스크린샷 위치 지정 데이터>
▶

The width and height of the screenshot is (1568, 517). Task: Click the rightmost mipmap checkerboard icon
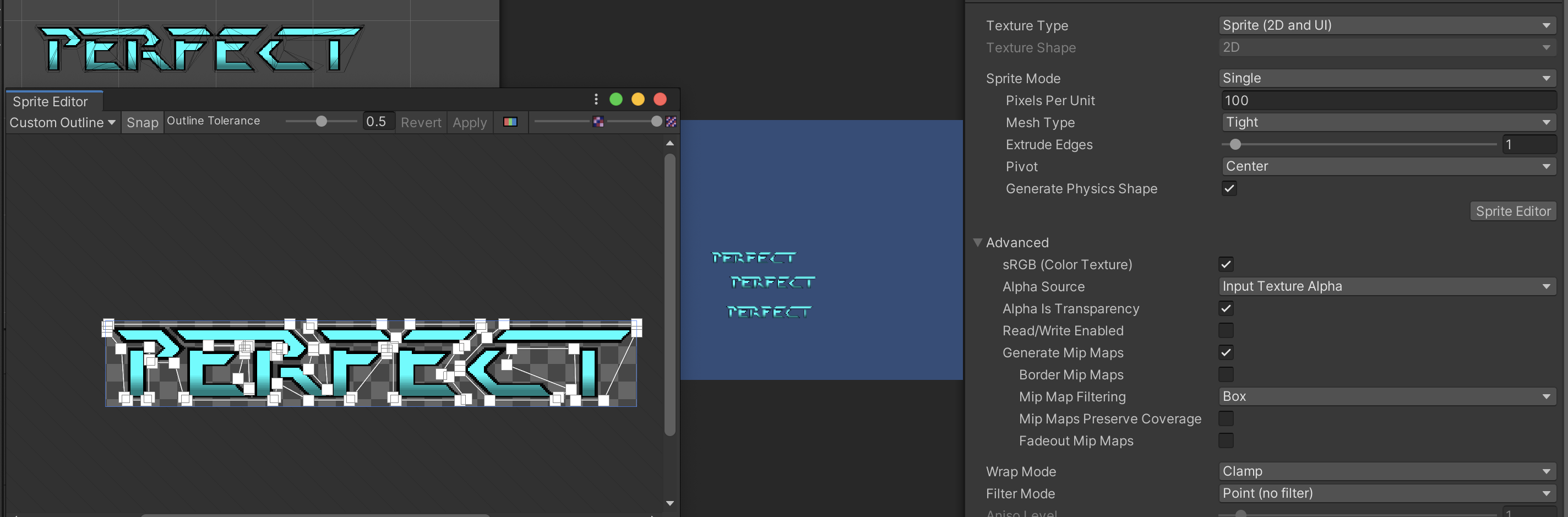click(x=670, y=122)
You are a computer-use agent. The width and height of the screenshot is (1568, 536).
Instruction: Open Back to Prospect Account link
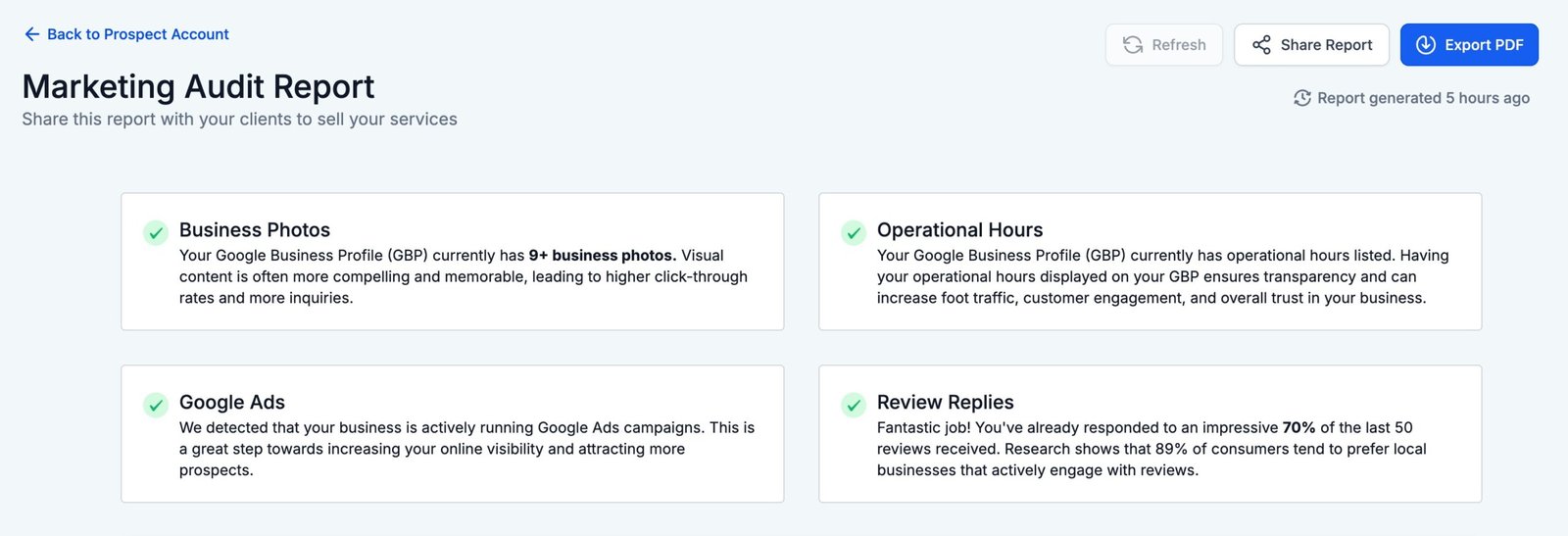click(137, 34)
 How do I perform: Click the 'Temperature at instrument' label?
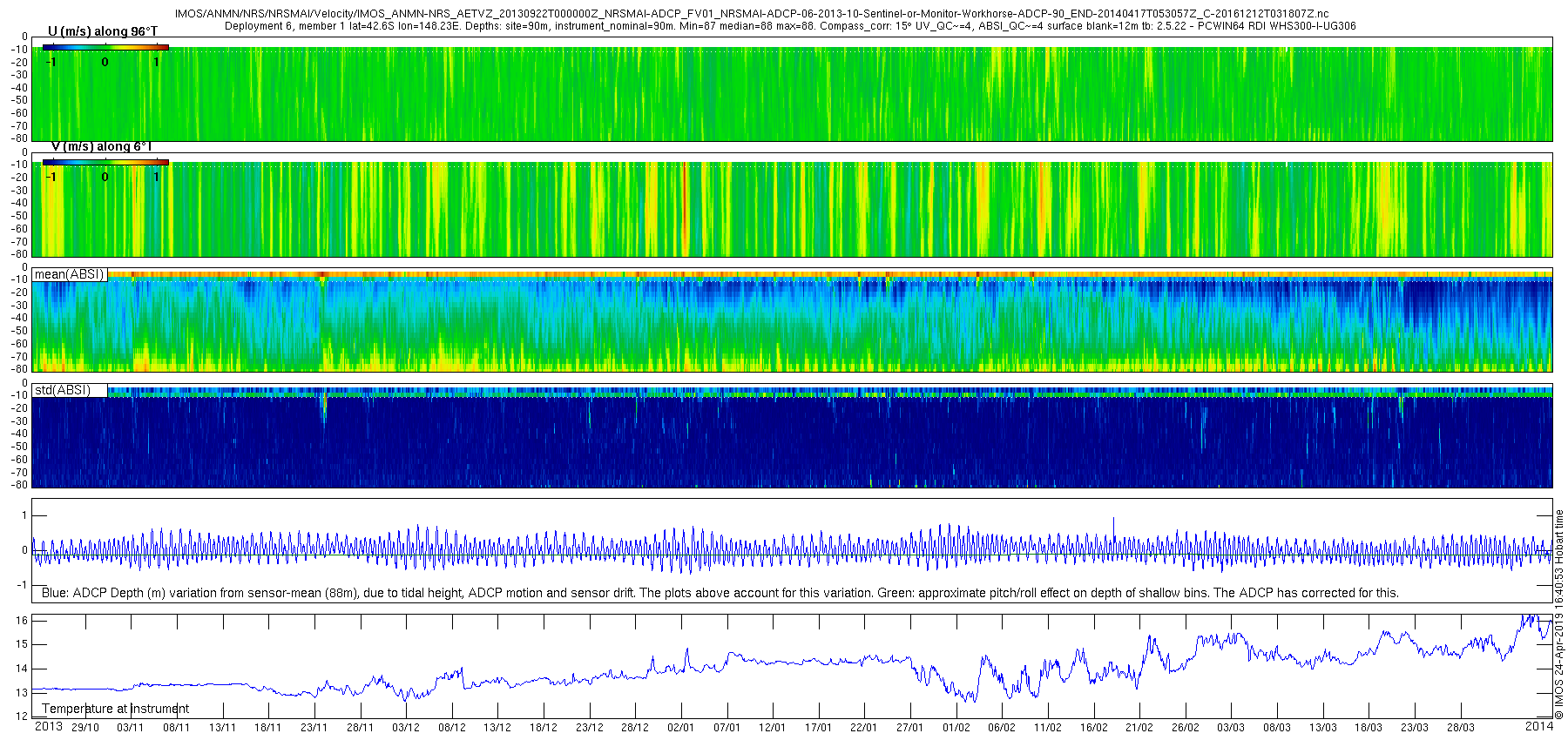pyautogui.click(x=116, y=709)
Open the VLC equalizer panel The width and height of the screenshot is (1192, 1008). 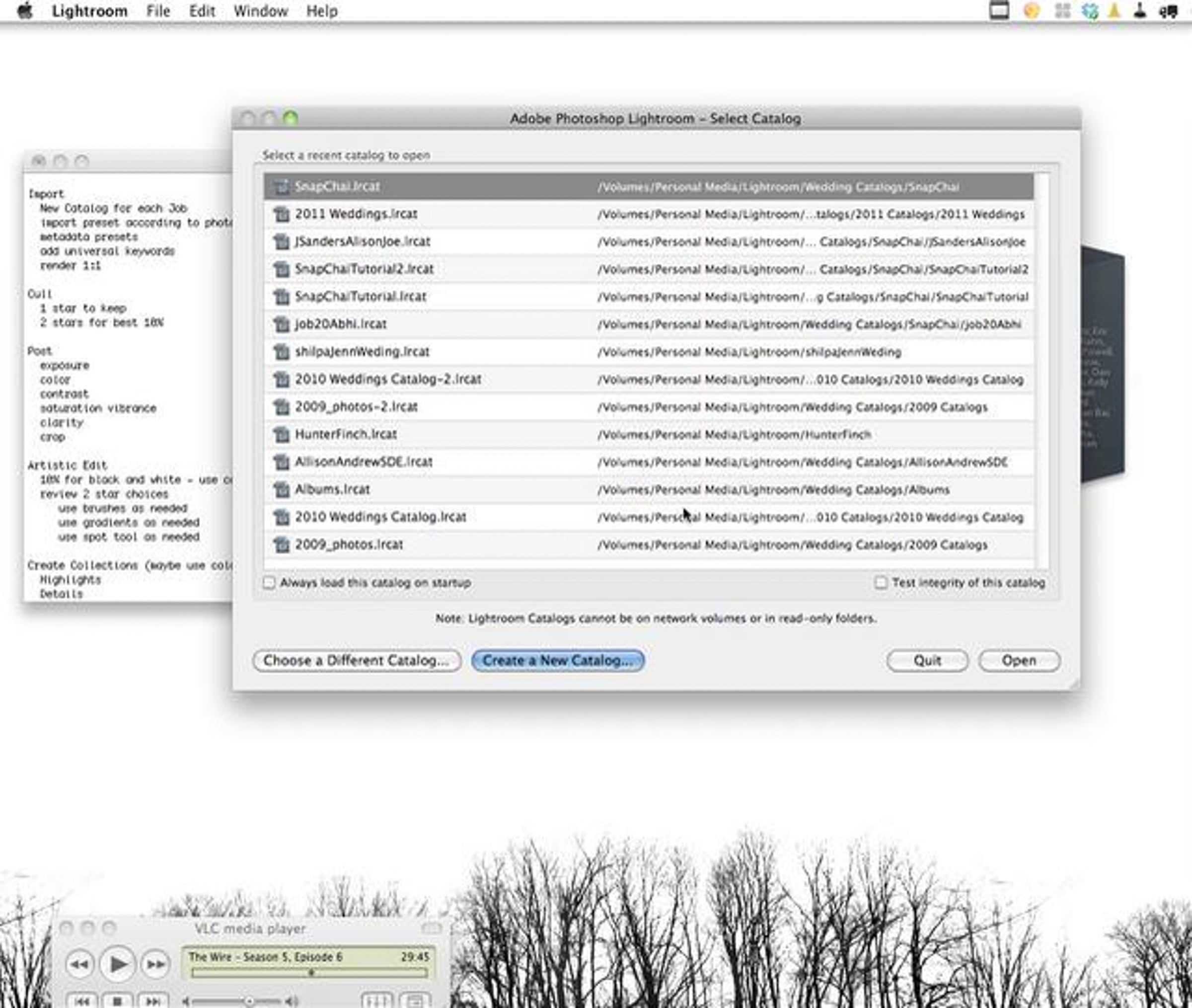[x=377, y=1001]
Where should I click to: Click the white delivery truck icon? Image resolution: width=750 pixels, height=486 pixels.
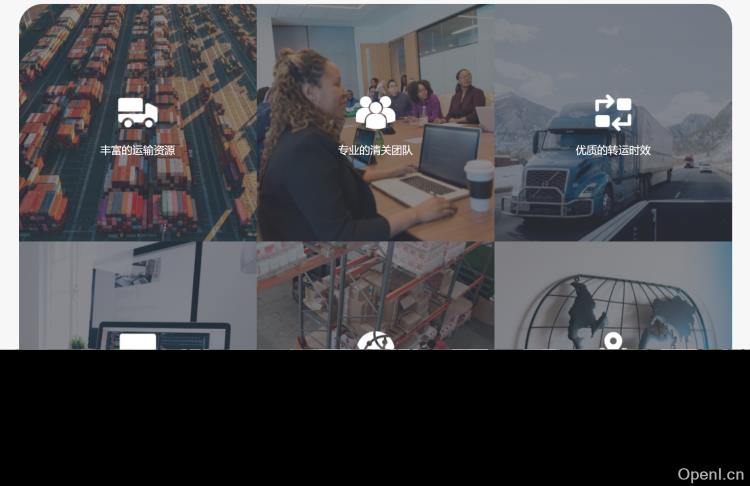[x=138, y=113]
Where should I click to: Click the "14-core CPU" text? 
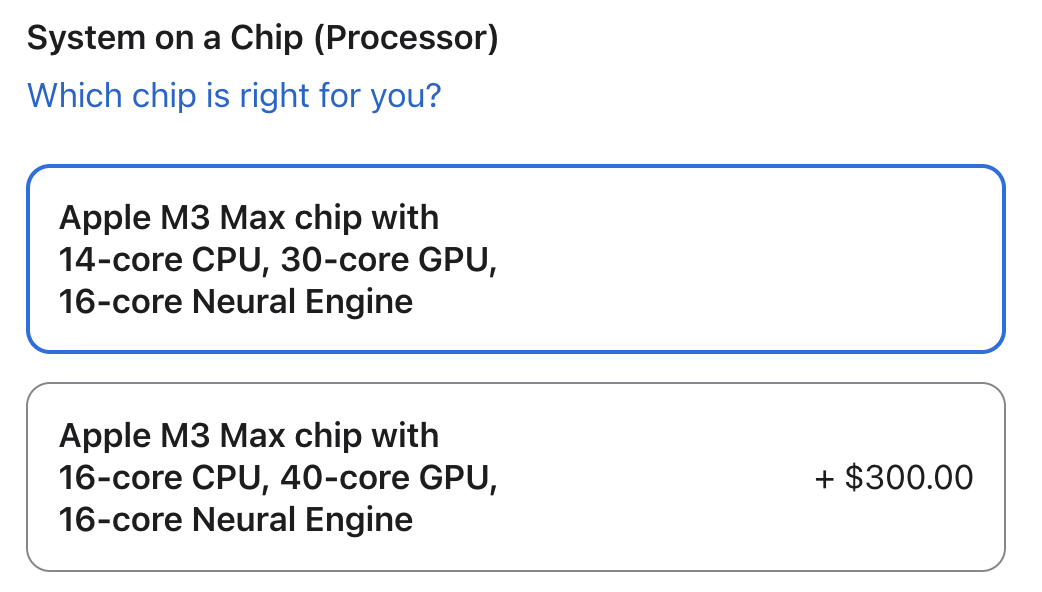(x=163, y=259)
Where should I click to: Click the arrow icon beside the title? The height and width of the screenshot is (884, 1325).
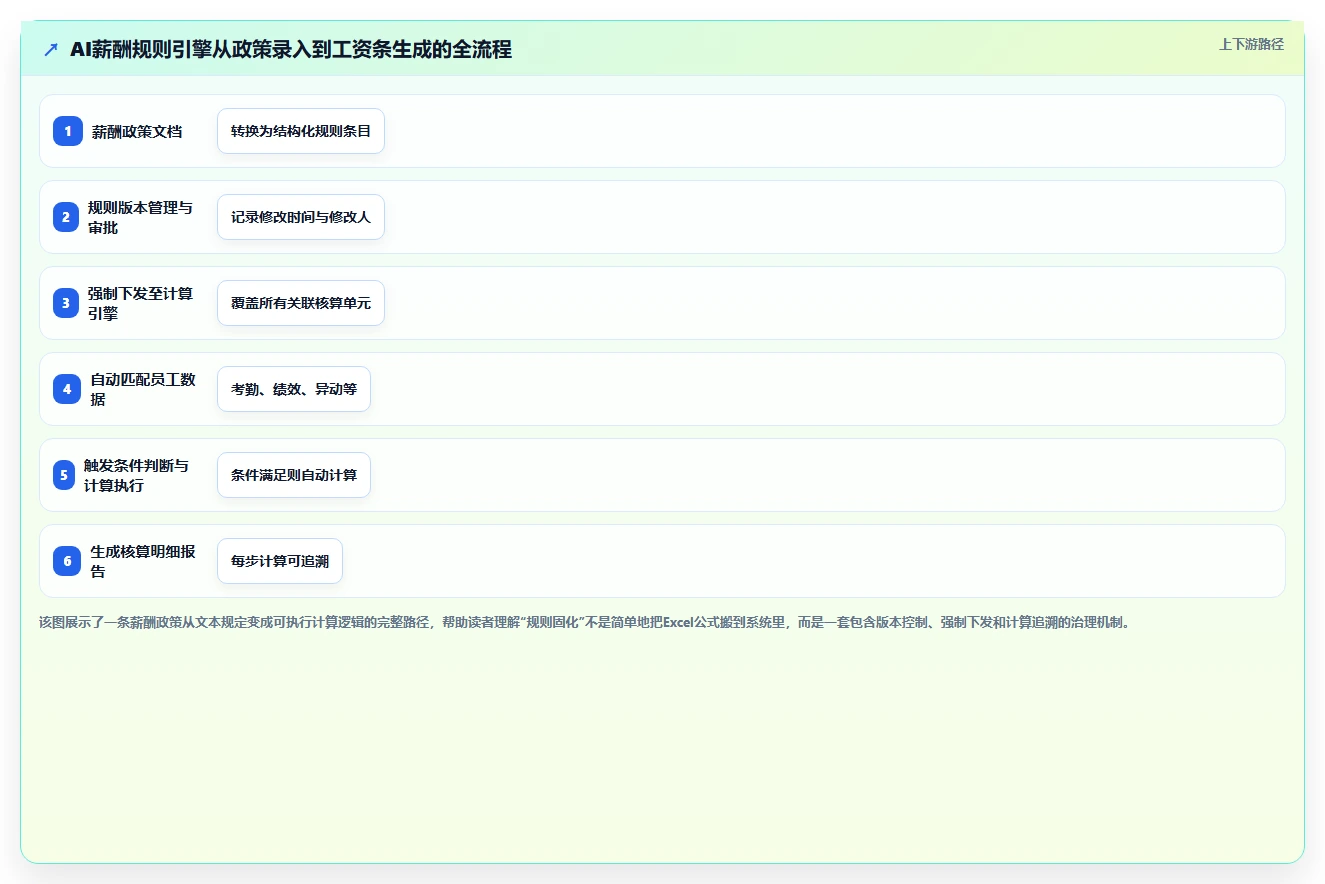(x=51, y=50)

◀

주어진 지시> 목록에서 "Where should I click to: Click the arrow"라는 문구가 있는 줄부터 목록의 마지막 줄까지, 양 끝 줄을 포함해 그대로 출력하세요. 그림은 답에 넣지 마세요.

예상 답변>
Where should I click to: Click the arrow icon beside the title? The height and width of the screenshot is (884, 1325).
(x=51, y=50)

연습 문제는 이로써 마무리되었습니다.